ある日、バイトをあがり、制服のエプロンと三角巾を畳んでいると、店長が近づいてきてこう言った。
「来週から、新人が入ってくるよ。君と同い年だから、仲良くしてあげてね。」
ぼくが勤める店舗では、ほとんどのアルバイトが大学生か社会人で、高校一年生でバイトをしているのはぼくだけだった。そのこともあって、店長はきっと気を利かせて言ってくれたんだろう。正直、ぼくも同い年のアルバイトの存在に興味は抱いていた。
タイムカードを切り、制服に着替えるため控え室に入ると、既に人がいた。しかし、いつものシフト仲間である松村くんではなく、見知らぬ女性だった。彼女はぼくに気づくと、慌ててお辞儀をし、名札を見せてきた。
「あ、おはようございます。今日からここで働くことになりました、宝中と言います。」
不思議な声だった。淀みの無い声音でありながら、どこか奥深い。女性的な高めのトーンであると同時に、コーラスの調律が取れている。人の耳を喜ばせるためにあるような声の持ち主だった。その声の衝撃もそのままに、ぼくも名札を出した。
「あぁ、どうも、どうも。ぼくはこう言います。ちなみに、ホウチュウってどうやって書くんですか。」
「珍しいですよね、宝物の宝に、最中の中と書きます。」
「モナカですか、恥ずかしい話、漢字が苦手なんですよ。モナカのナカってどう書けばいいんですか。」
そう言うと彼女は、少し目を開いてこちらを見てきたが、それ以上何も言わず、ポケットから取り出した可愛らしいメモ帳に「宝中」と書きつけた。
「これです。」
「へぇ、モナカのナカは中って書くんですか。モは守とかですかね、あのパリパリの表面が中のクリームを守っているんですから。」
少しとぼけた口調で言うと、彼女は小さく笑った。笑い声の中にすら、オーケストラがいるようだった。
「確かに、そっちの方が合っているかもしれません。でも、本当は最高の最と書くんです。サイチュウと書いてモナカと読むんですよ。」
今度はメモ帳に「最中」と書いて、ぼくに見せてきた。少し癖のある丸い文字が印象的だったのを覚えている。

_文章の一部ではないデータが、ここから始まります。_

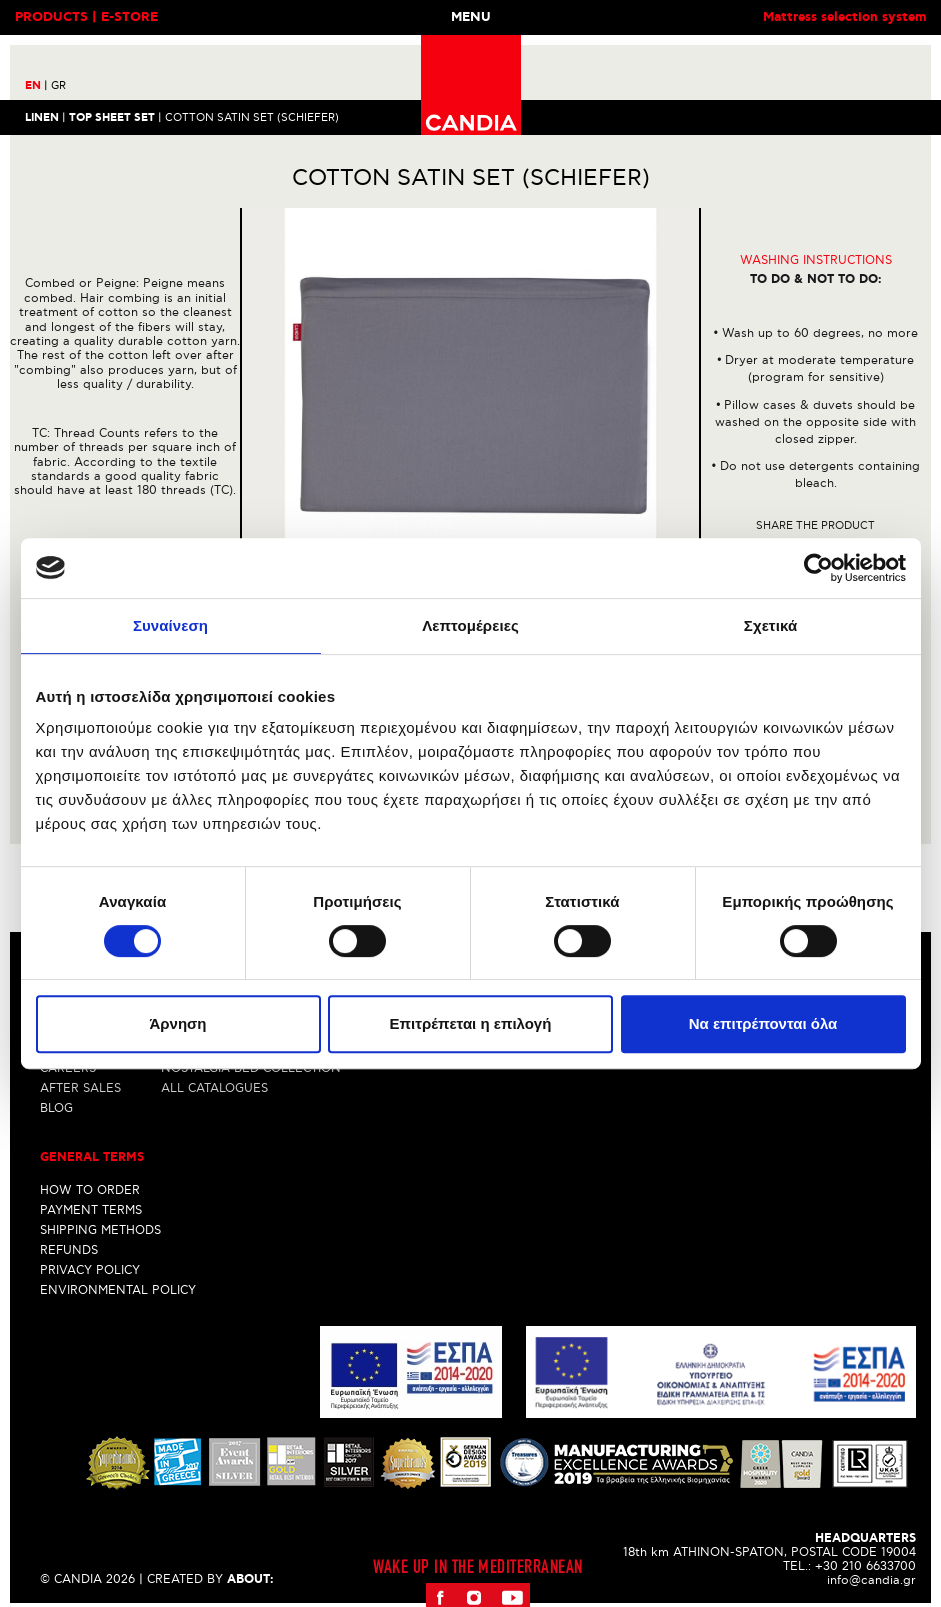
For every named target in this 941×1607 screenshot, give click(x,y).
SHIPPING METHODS (100, 1230)
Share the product (815, 525)
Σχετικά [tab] (770, 625)
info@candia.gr (871, 1580)
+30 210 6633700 (865, 1566)
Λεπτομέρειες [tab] (470, 625)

「なるほど、とても勉強になりました。ありがとうございます。」
もう少し、その声を聞くために話をのばしたいと思ったところで、控え室のドアが開いた。
「あ、宝中さん、業務内容の詳しい説明するから、早く来てね。あと、未成年用の確認書類もあるから。」
そう店長が言い、彼女は先ほどより少しトーンを上げて、わかりましたと応じた。ぼくに会釈をすると、猫のようにぼくの横を通りすぎていった。美容室のいい匂いと、純情が鼻に触れた。先の店長の言葉を思い出し、彼女が同い年の新人なんだとわかった。